Diagnosing and treating the neonatal foal

Diagnosing and treating the neonatal foal

Upper airway endoscopy, tracheotomy, radiography and chemistry profiles effective diagnostic tools
Mar 01, 2006

Dysphagia in the neonatal foal manifests itself as the presence of milk in the foal's nares after nursing. Milk reflux in a foal should not be ignored. Aspiration pneumonia is the usual secondary consequence.

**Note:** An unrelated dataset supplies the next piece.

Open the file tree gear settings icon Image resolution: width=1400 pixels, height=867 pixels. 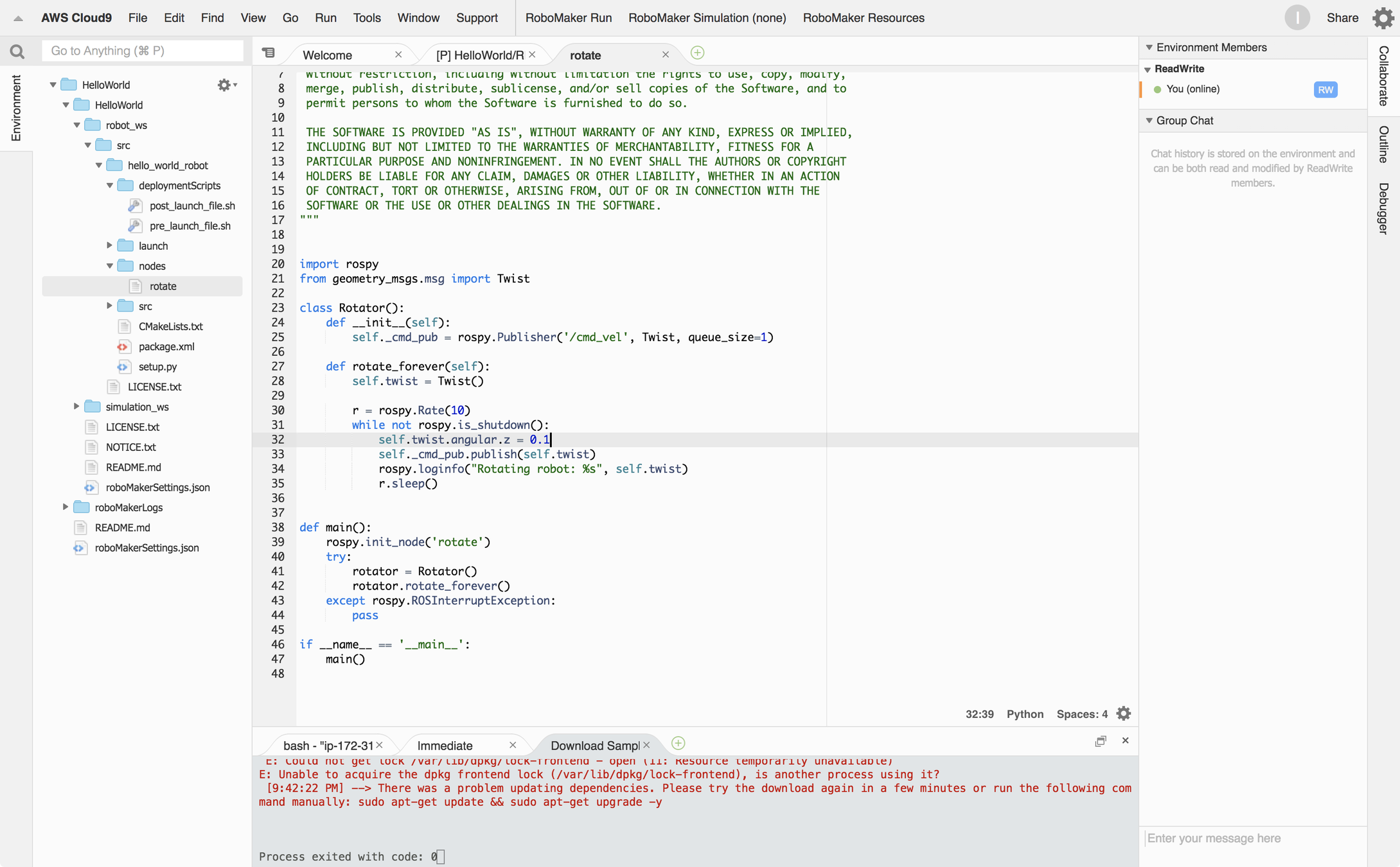point(224,85)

Table 1: Causes of upper airway dysfunction in foals categorized by presenting sign of stridor
Foals with mild dysphagia can appear normal at birth except for the presence of milk at the nose. As aspiration pneumonia develops, wheezes and crackles may be heard on auscultation of the lungs. A rattle in the trachea from the aspirated milk often can be felt after the foal suckles. If obstruction of the upper airways occurs as part of the dysphagia, stridor, heightened upper respiratory noise and increased inspiratory effort can be prominent clinical signs (Table 1).

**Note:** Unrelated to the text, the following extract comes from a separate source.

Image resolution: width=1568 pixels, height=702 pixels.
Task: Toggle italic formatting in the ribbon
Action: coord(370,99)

Differential diagnosis for dysphagia

The differential diagnoses for dysphagia in the foal are many and can include: dorsal displacement of the soft palate, rostral displacement of the palatopharyngeal arch, cleft palate, subepiglottic and pharyngeal cysts, bilateral laryngeal paralysis and arytenoid chondritis.

In a study of 38 foals with milk regurgitation/upper airway problems, 34 percent presented with dorsal displacement of the soft palate (DDSP). DDSP can be seen alone or in conjunction with rostral displacement of palatopharyngeal arch, redundancy of the soft palate or a persistent epiglottal frenulum. Prematurity, perinatal asphyxia and white muscle disease (nutritional myodegeneration, NMD) can be risk factors for the development of DDSP. In a review of 29 cases of NMD in foals, 52 percent of the foals presented with dysphagia as one of the clinical signs. Cerebral or brain stem disease may also influence the ability to swallow.

Unlike in humans where orofacial clefts, congenital fissures in the median line of the palate, are a common birth defect, cleft palate in the foal is very rare. The heritability of the cleft palate in the horse is unknown. The milk regurgitation is noted during the first nursing bout.

Subepiglottic and dorsal pharyngeal cysts also can interfere with the swallowing mechanism in the foal and cause upper-airway obstruction. These cysts are thought to originate from the thyroglossal and craniopharyngeal ducts, respectively.

Bilateral laryngeal paralysis and arytenoid chondritis have also been recognized in the newborn foal. Clinically these foals presented with respiratory distress. Laryngeal paralysis has been associated with cerebral diseases, such as congenital hydrocephalus. Arytenoid chondritis appears as an enlargement of the arytenoid cartilage and may mimic laryngeal paralysis.

Diagnostic Tests

Figure 1: Endoscopic view of a foal with DDSP. Note the displacement of the soft palate over the epiglottis and the mild rostral displacement of the palatopharyngeal arch (Equine Neonatal Medicine: A Case Based Approach, Spring 2006, Elsevier).
Upper-airway endoscopy is the most rewarding diagnostic test for finding the origin of the milk regurgitation. It is best performed with manual restraint of the foal because sedation might affect the findings. A 1-meter, 1-1.5 cm diameter endoscope can be passed easily in a foal less than 40 kg. Milk in the trachea is evidence that aspiration is occurring.